A useful study by Messier and Toupin (1994) showed how distinctive social service needs of minority populations may not always be addressed. They examine the over-representation of Haitians, black Anglophones and Latin-American youth in rehabilitation centres in Montréal and Laval. Data from 322 youths showed that minority youth have more problems, such as negative parent-child relations, which are partly exacerbated by periods of separation during the immigration process. The authors say that in building the family relations, it is essential for social practitioners to offer support for families.

Services for groups of immigrant families cannot be provided by the social service system alone. Ethnic community associations, which are less threatening to immigrants than official agencies, could be called upon to work closely with social practitioners who are trained in short-term crisis intervention. The partnership between Ville Marie Child and Youth Protection Centre and the Black Community Council in Montréal serves as a sterling example of this type of approach. As a matter of policy, sufficient funding and remuneration is indispensable to forming this sort of co-operative effort between social services and community associations (p. 17).

We therefore recommend that CPEJs (child and youth protection centres), CLSCs (local community service centres), and schools work closely with ethnic community associations to ensure that mutual help and support services be made available to meet the needs of groups of families, and be used for preventive purposes, so that placement outside the family is used only as a last resort (p. 17).

The study suggests that when mainstream agencies cooperate with ethnic community associations, social service needs can be met more effectively.

In 1992, the National Welfare Grants, Human Resources Development Canada, initiated the "Culturally Appropriate Social Services Project." One activity for this project was a "review of literature" on accessibility of social services in Canada. The "Phase II Summary" (Filice and Vincent 1994: 7) notes the difficulty in locating studies representative of the major cities in Canada. It nevertheless pointed out that the "gaps noted in accessibility studies are consistently the same" (p. ii), namely information, language, culturally-appropriate services, lack of funding for ethno-specific programs, lack of mental health services, and lack of appropriate programs for women, children, and seniors. To the question "Are the needs of diverse communities adequately being met," the review noted that "Overall the answers are more positive than negative" (p. 21). It is difficult to evaluate such a conclusion directly, because not definition of "adequacy" was specified. The study also stated that in certain areas and for certain groups such as "seniors and very isolated women, services are still inadequate and accessibility barriers prevail" (p. 21).

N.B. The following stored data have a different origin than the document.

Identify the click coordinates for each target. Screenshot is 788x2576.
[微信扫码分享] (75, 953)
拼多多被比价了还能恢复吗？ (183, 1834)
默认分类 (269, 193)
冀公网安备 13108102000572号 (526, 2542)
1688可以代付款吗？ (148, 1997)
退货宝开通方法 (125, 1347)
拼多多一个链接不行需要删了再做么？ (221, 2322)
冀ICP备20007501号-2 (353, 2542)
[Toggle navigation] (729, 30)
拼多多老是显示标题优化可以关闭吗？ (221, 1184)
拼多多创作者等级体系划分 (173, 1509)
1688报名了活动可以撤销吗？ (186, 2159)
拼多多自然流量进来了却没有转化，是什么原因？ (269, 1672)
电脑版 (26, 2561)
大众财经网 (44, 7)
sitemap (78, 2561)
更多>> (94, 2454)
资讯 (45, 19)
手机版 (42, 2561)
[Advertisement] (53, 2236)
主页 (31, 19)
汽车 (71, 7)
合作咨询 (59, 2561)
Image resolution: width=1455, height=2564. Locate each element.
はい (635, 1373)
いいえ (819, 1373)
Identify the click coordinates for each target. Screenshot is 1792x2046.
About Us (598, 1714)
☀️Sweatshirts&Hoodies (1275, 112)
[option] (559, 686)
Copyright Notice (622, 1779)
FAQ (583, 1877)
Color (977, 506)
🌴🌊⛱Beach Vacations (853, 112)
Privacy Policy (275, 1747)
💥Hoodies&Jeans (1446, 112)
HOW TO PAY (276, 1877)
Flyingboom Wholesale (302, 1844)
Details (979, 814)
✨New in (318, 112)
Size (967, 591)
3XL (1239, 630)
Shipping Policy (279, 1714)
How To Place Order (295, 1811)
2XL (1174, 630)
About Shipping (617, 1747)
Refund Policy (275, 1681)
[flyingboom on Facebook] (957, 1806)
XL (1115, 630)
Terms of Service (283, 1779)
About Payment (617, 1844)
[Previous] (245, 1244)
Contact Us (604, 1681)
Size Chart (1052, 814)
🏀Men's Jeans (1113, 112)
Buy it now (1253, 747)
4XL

This 1992 review of Canadian literature is based on studies most of which are of the type reviewed above (for example, those by local Social Planning Councils), and contains the same strengths and weaknesses. These studies adequately reflect the informed perspectives of service providers and many consumers of social services in diverse communities. However, they are not based on systematic population surveys of utilization, and they do not measure the impact of specific barriers and combinations of barriers to specific services on specific minority groups in specific locations. Hence, while they measure and reflect the sense of the social service community and its clients, the conclusions reached should not go beyond what can be said based on such information. Apart from reflecting a value judgement, the conclusion that "overall the answers are more positive than negative" probably does go beyond this limit. There are insufficient data on actual access to services to form the basis for a statement of this kind.

In June 1994, Health and Welfare Canada sponsored a national symposium on "Access to Social Services", with over 100 participants including both academics and practitioners. Summaries of some new research is provided (Jacobs 1995).

American studies. In the United States, there is a similar consensus among researchers that minority populations are poorly served by human and family services, compared to the majority or dominant populations. Much of the evidence for this statement is to be found in the research on access to mental health care specifically, in extensive published reports of clinical experience with minority clients which underscores the need for "culturally-sensitive" professional practice, and in studies of the impact and uses of ethno-specific services. These topics are reviewed in separate sections below. Apart from this, there are only a few studies of human service utilization and access, focusing mainly on the black population.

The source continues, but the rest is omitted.